§ DATA RECORDS:

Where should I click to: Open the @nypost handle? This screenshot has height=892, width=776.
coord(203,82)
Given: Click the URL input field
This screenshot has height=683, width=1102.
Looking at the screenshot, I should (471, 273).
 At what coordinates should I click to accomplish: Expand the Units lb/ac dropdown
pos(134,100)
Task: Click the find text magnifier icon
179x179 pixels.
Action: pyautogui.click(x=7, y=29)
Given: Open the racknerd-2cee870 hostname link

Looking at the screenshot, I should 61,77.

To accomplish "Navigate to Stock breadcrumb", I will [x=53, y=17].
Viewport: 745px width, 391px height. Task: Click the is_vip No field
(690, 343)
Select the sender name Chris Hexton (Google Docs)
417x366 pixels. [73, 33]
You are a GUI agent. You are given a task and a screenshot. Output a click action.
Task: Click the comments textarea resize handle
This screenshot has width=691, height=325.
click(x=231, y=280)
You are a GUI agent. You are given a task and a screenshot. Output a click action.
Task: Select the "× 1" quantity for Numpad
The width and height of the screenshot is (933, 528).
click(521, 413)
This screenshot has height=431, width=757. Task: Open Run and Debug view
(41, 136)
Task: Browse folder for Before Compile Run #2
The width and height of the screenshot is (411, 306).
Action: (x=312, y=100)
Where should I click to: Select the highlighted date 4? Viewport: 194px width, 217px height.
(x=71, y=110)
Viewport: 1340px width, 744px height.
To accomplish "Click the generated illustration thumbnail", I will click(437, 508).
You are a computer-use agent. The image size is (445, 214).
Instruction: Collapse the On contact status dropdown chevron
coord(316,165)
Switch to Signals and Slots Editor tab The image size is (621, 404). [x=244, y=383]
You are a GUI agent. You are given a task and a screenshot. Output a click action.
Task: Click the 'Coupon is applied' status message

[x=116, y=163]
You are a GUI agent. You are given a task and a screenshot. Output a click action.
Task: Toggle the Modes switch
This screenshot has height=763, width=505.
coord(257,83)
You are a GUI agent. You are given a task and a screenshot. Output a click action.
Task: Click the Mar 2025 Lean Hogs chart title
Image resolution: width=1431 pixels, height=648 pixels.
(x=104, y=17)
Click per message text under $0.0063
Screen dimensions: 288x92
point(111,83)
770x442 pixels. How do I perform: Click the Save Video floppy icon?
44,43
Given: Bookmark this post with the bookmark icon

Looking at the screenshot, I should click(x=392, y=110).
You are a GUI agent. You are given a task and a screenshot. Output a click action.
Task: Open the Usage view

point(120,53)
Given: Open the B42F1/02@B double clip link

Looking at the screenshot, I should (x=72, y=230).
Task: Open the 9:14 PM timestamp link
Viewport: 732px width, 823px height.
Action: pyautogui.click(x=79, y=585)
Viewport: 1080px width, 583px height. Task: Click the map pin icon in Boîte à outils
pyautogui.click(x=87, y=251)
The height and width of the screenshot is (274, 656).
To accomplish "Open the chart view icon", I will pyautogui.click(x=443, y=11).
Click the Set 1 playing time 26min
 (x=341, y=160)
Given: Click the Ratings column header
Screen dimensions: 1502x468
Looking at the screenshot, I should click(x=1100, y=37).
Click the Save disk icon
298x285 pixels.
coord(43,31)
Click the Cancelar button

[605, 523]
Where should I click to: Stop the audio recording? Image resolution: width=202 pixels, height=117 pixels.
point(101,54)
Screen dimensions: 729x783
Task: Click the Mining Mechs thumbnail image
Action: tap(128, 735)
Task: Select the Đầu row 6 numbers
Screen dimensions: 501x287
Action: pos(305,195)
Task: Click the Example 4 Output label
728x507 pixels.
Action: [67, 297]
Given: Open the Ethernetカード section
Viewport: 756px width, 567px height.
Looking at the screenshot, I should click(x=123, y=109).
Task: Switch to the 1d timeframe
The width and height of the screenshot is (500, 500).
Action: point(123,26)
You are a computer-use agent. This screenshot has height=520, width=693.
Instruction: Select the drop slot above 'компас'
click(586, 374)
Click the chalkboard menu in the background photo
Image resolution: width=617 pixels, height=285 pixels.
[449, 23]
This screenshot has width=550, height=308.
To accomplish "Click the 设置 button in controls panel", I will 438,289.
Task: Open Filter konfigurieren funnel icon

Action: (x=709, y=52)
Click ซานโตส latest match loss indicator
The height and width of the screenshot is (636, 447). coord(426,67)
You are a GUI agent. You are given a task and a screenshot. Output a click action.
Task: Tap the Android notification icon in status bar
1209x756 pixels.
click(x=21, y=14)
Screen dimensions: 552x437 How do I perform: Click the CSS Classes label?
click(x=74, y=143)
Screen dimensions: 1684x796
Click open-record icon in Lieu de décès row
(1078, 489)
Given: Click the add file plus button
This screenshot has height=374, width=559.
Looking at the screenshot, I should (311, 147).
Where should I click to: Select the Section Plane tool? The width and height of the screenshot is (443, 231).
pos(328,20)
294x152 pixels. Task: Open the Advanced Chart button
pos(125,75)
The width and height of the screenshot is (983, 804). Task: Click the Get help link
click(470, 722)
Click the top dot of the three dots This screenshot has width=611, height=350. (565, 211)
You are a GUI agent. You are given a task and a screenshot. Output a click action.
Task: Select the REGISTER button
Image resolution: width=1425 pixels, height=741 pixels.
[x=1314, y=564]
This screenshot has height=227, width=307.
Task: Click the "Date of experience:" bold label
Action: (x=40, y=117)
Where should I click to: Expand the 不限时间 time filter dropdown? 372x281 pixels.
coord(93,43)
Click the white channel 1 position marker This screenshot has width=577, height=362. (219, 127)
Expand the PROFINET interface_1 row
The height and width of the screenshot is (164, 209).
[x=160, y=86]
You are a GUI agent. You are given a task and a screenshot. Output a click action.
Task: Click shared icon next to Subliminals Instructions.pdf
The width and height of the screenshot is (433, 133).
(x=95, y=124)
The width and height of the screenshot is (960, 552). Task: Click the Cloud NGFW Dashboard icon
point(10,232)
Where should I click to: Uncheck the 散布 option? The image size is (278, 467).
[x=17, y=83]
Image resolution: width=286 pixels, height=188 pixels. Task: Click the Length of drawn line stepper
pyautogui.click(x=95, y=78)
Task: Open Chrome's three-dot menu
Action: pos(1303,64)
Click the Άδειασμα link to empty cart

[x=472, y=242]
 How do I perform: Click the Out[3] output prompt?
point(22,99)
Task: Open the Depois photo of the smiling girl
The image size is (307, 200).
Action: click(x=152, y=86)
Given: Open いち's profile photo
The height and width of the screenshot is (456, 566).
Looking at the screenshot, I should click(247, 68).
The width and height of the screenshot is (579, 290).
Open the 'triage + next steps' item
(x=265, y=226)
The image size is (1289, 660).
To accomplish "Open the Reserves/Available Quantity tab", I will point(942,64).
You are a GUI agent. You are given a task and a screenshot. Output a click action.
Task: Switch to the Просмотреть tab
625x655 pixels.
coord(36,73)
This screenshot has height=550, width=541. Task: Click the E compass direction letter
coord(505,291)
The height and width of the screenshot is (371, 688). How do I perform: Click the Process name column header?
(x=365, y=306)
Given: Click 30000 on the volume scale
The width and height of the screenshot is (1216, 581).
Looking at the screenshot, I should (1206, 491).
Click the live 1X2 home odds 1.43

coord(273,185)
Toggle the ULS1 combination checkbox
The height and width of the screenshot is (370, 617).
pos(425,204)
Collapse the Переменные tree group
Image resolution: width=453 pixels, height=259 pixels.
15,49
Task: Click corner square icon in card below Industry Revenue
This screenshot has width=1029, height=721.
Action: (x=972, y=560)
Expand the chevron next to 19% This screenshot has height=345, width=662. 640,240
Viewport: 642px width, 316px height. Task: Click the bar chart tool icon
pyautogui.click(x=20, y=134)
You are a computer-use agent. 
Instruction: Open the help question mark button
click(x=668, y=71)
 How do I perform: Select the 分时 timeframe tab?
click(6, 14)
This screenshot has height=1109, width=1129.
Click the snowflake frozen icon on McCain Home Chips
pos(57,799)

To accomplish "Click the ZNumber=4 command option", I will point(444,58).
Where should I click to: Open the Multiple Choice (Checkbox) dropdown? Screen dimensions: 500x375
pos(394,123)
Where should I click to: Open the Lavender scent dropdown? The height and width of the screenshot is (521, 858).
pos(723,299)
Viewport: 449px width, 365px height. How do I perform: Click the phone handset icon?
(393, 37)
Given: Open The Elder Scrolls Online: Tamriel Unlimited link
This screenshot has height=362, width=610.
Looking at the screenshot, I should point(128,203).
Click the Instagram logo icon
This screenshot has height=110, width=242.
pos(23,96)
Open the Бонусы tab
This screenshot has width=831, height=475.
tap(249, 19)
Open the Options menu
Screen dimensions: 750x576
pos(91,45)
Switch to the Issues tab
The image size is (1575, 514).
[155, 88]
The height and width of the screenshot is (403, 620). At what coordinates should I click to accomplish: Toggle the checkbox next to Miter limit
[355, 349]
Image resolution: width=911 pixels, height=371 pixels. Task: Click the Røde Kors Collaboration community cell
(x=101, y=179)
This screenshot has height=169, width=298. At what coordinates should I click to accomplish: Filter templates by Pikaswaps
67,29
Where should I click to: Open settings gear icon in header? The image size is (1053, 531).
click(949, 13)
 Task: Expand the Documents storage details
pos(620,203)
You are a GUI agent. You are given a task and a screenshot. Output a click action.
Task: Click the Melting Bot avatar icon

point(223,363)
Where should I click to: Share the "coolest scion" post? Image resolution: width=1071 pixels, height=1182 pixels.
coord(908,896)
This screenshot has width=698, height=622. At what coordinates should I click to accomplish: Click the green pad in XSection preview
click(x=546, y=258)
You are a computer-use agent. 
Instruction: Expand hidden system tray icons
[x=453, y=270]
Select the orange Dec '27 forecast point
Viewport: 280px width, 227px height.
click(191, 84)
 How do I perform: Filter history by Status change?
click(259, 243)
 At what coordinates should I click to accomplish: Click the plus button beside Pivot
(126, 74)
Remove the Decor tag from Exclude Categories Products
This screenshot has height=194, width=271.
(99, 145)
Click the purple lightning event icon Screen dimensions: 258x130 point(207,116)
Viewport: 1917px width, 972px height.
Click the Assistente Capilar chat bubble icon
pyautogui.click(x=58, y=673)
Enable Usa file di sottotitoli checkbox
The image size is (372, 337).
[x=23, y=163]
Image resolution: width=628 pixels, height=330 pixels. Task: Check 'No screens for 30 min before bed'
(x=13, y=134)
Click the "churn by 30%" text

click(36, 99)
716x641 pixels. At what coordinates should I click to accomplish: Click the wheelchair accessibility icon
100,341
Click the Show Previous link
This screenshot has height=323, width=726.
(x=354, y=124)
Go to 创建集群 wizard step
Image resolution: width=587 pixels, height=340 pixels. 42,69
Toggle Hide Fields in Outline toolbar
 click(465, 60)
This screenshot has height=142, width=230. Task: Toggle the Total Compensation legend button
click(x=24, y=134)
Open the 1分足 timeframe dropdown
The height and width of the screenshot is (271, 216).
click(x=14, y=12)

§ WORK INSTRUCTIONS: Word for word, output the lines of the data from its first line through the line where "You are a computer-use agent. The" appears, and stop there.

§ EXERCISE OUTPUT:
Where should I click to: Open the @nypost handle? This screenshot has height=892, width=776.
coord(203,82)
Given: Click the URL input field
This screenshot has height=683, width=1102.
Looking at the screenshot, I should (471, 273).
 At what coordinates should I click to accomplish: Expand the Units lb/ac dropdown
pos(134,100)
Task: Click the find text magnifier icon
179x179 pixels.
Action: pyautogui.click(x=7, y=29)
Given: Open the racknerd-2cee870 hostname link

Looking at the screenshot, I should 61,77.

To accomplish "Navigate to Stock breadcrumb", I will [x=53, y=17].
Viewport: 745px width, 391px height. Task: Click the is_vip No field
(690, 343)
Select the sender name Chris Hexton (Google Docs)
417x366 pixels. [73, 33]
You are a GUI agent. You are given a task and a screenshot. Output a click action.
Task: Click the comments textarea resize handle
This screenshot has width=691, height=325.
click(x=231, y=280)
You are a GUI agent. You are given a task and a screenshot. Output a click action.
Task: Select the "× 1" quantity for Numpad
The width and height of the screenshot is (933, 528).
click(521, 413)
This screenshot has height=431, width=757. Task: Open Run and Debug view
(41, 136)
Task: Browse folder for Before Compile Run #2
The width and height of the screenshot is (411, 306).
Action: (x=312, y=100)
Where should I click to: Select the highlighted date 4? Viewport: 194px width, 217px height.
(x=71, y=110)
Viewport: 1340px width, 744px height.
To accomplish "Click the generated illustration thumbnail", I will click(437, 508).
You are a computer-use agent. The image size is (445, 214).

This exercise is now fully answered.